Data shown
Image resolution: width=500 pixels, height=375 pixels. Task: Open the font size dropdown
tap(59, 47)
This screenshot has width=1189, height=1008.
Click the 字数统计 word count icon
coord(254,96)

---

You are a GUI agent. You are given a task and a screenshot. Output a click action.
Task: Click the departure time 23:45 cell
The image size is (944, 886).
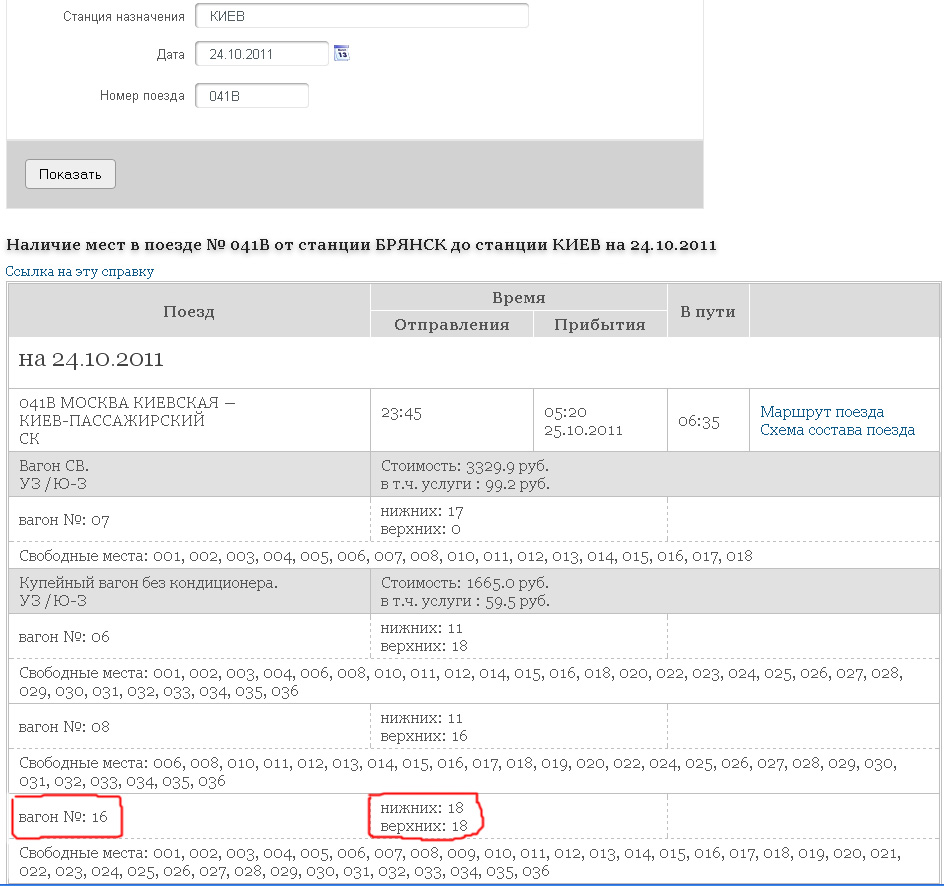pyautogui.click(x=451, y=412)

Work instructions
If the word "screenshot" is on a line above, return that line.

Task result
This screenshot has width=1189, height=1008.
You are a GUI agent. You are given a task and a screenshot. Output a click action.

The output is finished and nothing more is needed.